The Rule Book stipulates requirements regarding labeling and content of outer packing, inner packing, patient information leaflet and information leaflet for a veterinary medicine.
Some news introduced by this Rule Book are related to:
- change of the requirement regarding the presenting the name of a human medicine in Braille
- additional labeling
- the way of presenting names of excipients
- the content of data on supplementary sticker
- documentation necessary for request for control sticker.
Marketing authorization holder should harmonize the process of affixing the control sticker on outer packing with corresponding provisions of this Rule Book at the latest until 01 January 2012. Batches which are produced before this date and which are on the market, do not need to be labeled by control sticker.
For complete information please contact Nevena Obradovic by phone +381 11 347 12 03 or by
E-mail: nevena@polifarm.com
April 2011. The Rule book on changes and addendums to the Rule Book on dietary products health safety
The Rule book on changes and addendums to the Rule Book on dietary products health safety was published on 20 April 2011 (Off. Gazette RS No. 27).
This Rule Book introduces minor changes, of which some are the changes regarding the documentation that is necessary to be submitted during the procedure of entry in the database maintained by the competent Ministry.
Rule Book on dietary products health safety is published on 3 July 2010 in the Official Gazette of RS No. 45.
This Rule Book introduces the obligation of applying for dietary product entry in the database maintained by the competent Ministry.
In addition to other required data, Declaration of dietary product includes the number and date of the registration in database of the Ministry.
The Rule Book does not define a transitional period during which the importers and manufacturers can harmonize with the stipulations of the Rule Book.
For complete information please contact Velimir Djelic by phone +381 11 288 50 38 or by
E-mail: daca@polifarm.com
April 2011. The Rule book on criteria, way and procedure for placing or deleting medicines on/from the List of medicines that are prescribed and dispensed under the mandatory health insurance
The Rule book on criteria, way and procedure for placing or deleting medicines on/from the List of medicines that are prescribed and dispensed under the mandatory health insurance was published on 12 April 2011 (Off. Gazette RS No. 25).

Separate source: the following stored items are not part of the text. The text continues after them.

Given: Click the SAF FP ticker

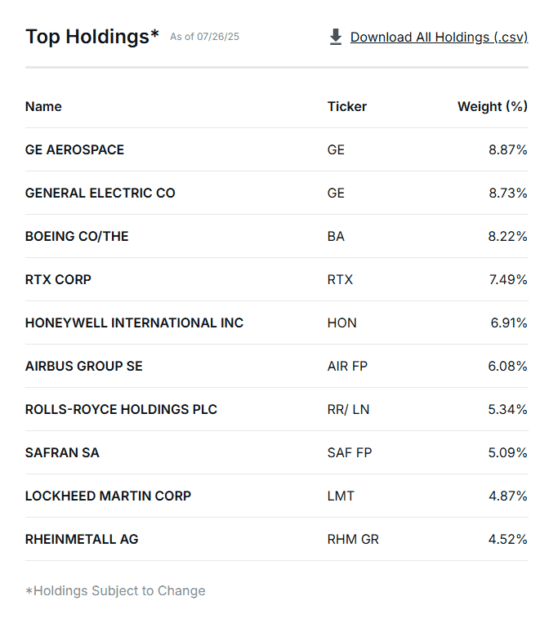Looking at the screenshot, I should coord(350,453).
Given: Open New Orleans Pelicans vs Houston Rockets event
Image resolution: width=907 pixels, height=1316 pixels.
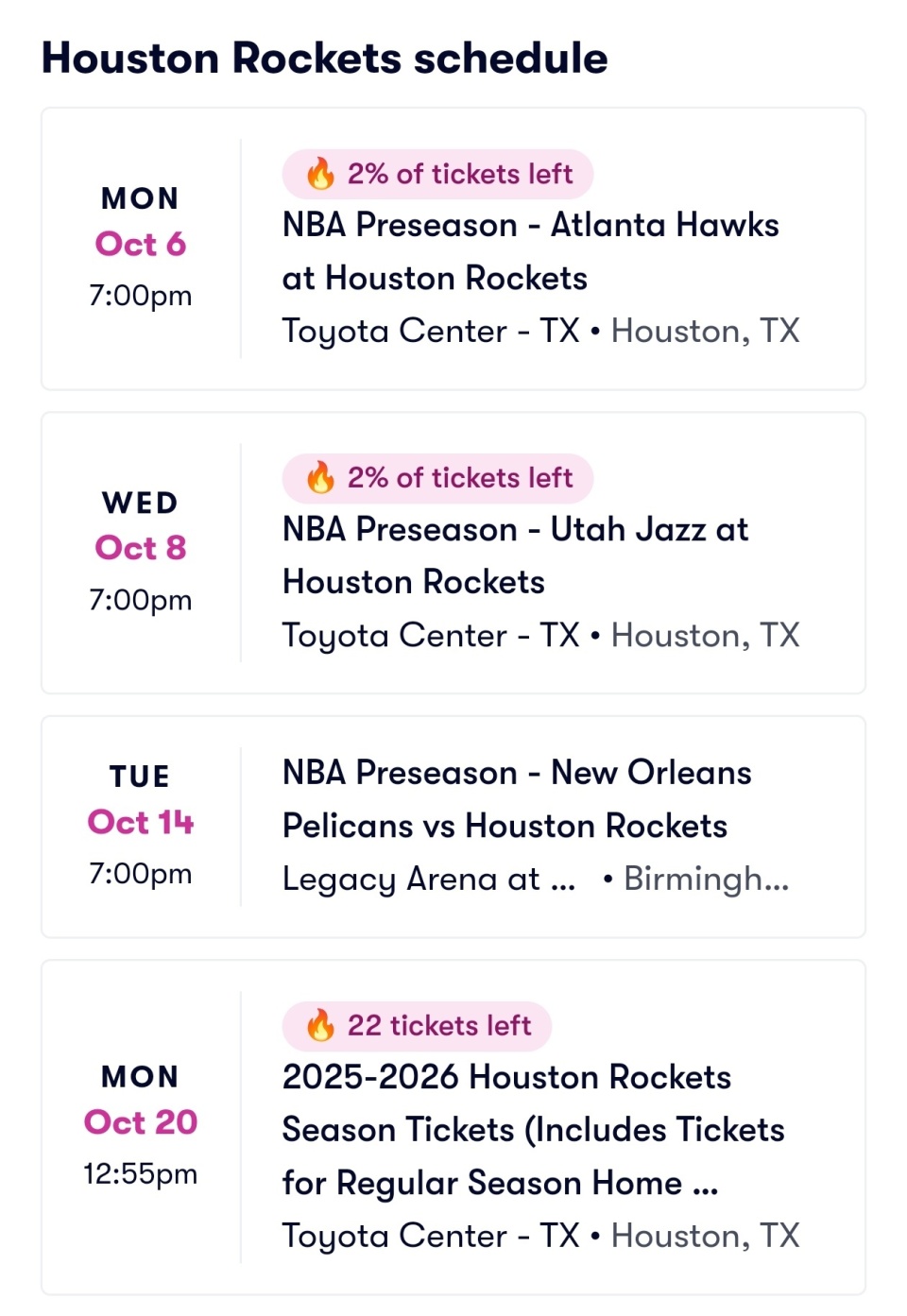Looking at the screenshot, I should pyautogui.click(x=454, y=827).
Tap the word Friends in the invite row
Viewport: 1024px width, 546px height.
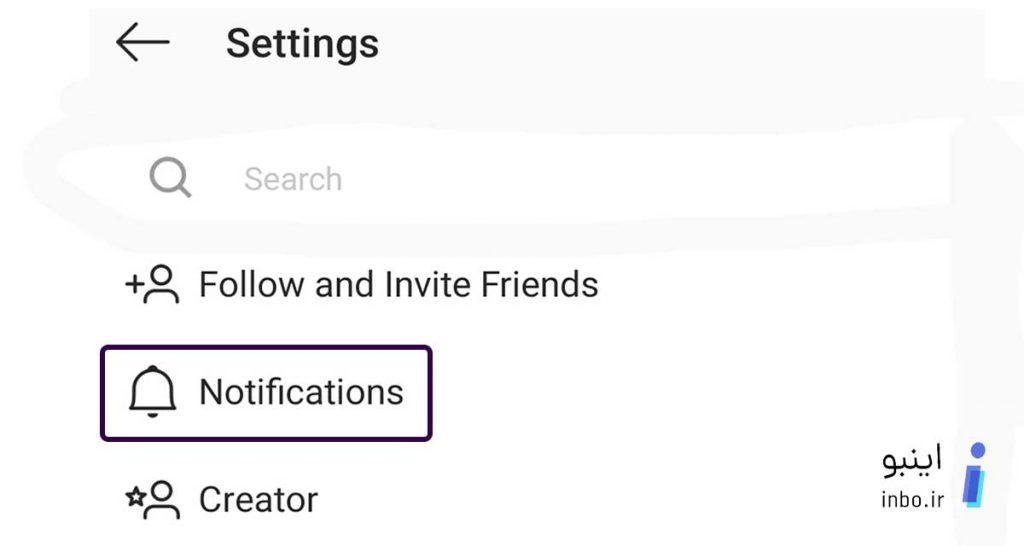tap(539, 285)
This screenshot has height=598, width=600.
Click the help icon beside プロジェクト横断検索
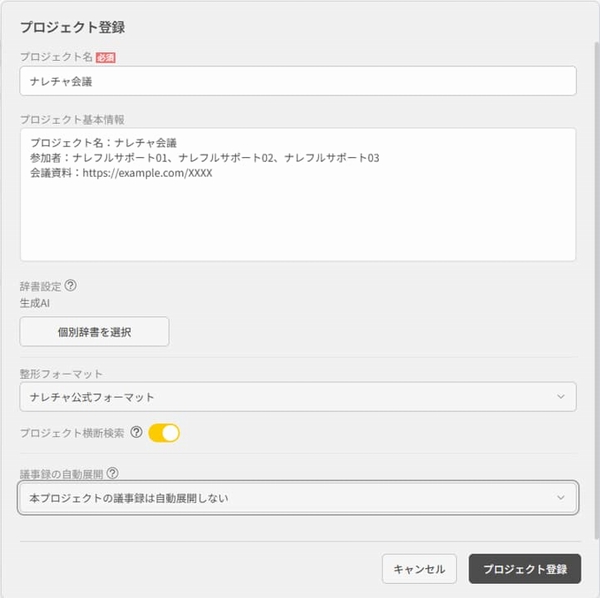coord(136,433)
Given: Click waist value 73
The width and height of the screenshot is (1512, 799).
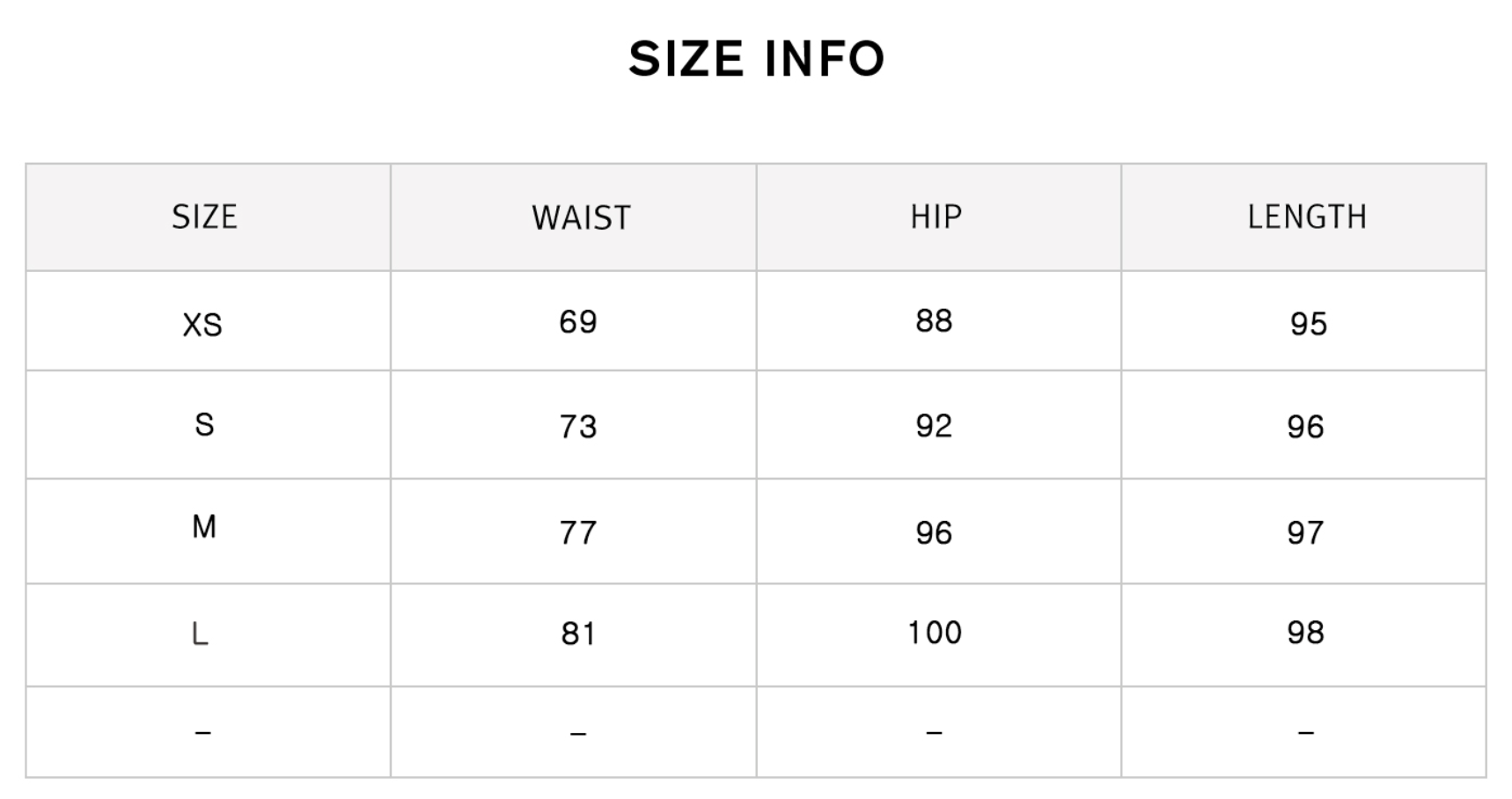Looking at the screenshot, I should [578, 427].
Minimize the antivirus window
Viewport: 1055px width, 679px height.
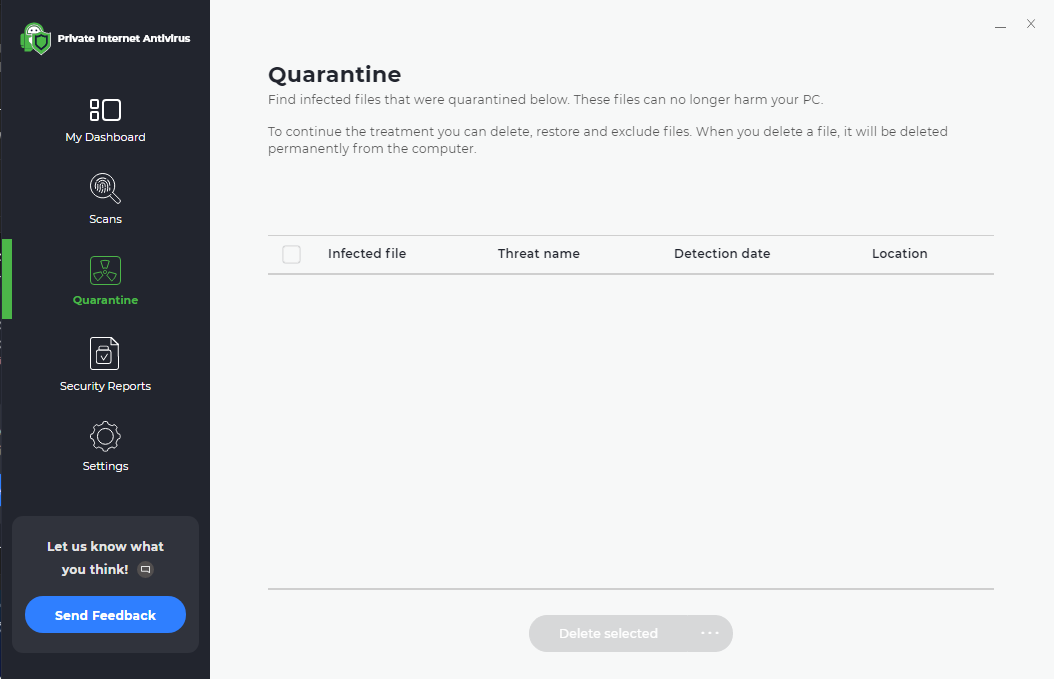[x=1001, y=24]

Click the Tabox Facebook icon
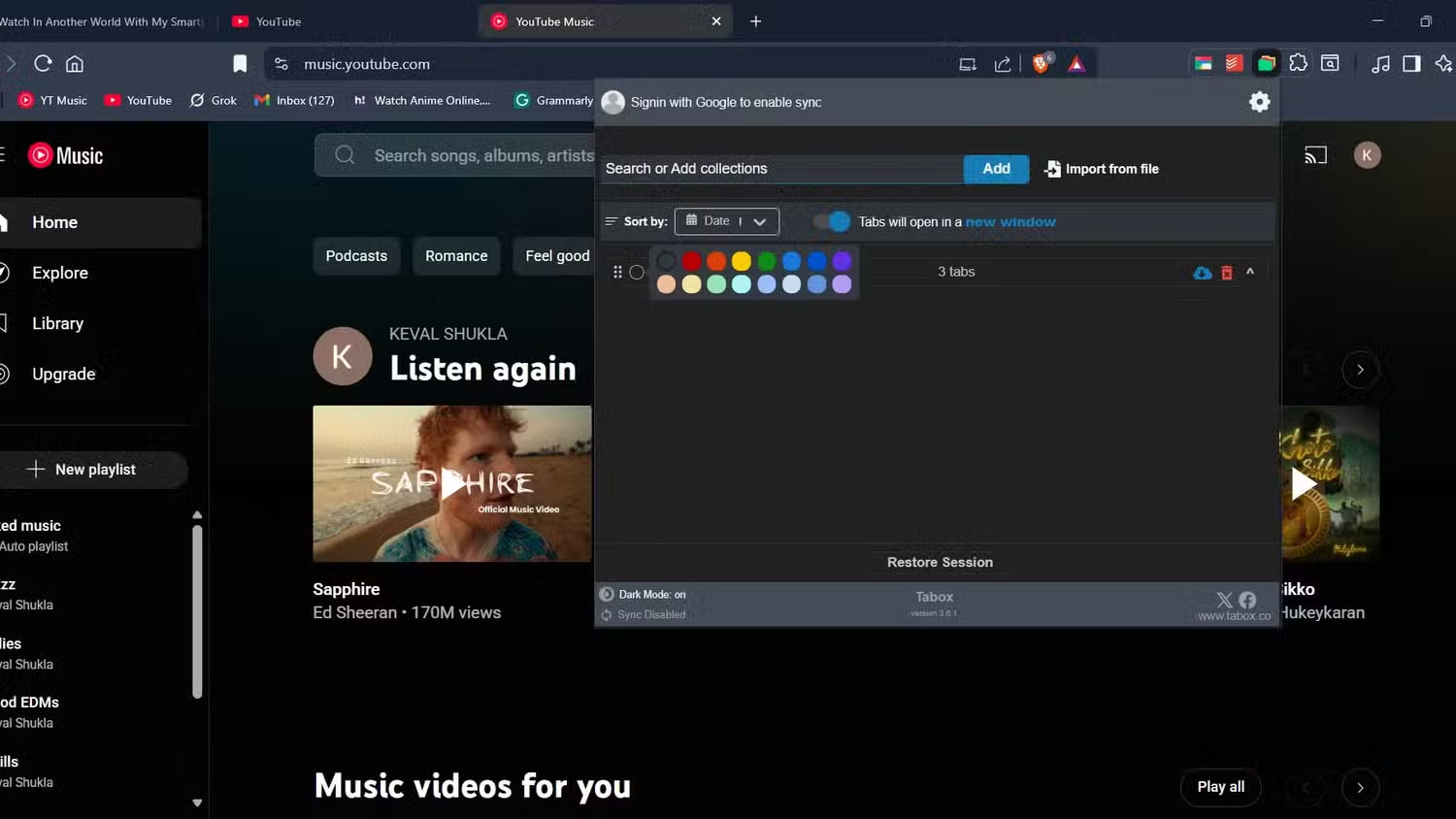[x=1247, y=599]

This Rule Book, among other things, stipulates documentation that is necessary for Request for placing medicines on the List of medicines (Reimbursement List).
For complete information please contact Velimir Djelic by phone +381 11 288 50 38 or by
E-mail: daca@polifarm.com
October 2010. The Rule Book on the procedure of medicinal products and medical devices advertising
Rule Book on the manner of medicinal products and medical devices advertising was published on 29 October 2010. (Off. Gazette RS No. 79.)
The Rule Book describes closer what advertising of medicinal products and medical devices includes, regulates the content of advertising messages and promotional materials, and defines the obligation of keeping data on promotional materials and activities and their availability to the public or relevant Ministry.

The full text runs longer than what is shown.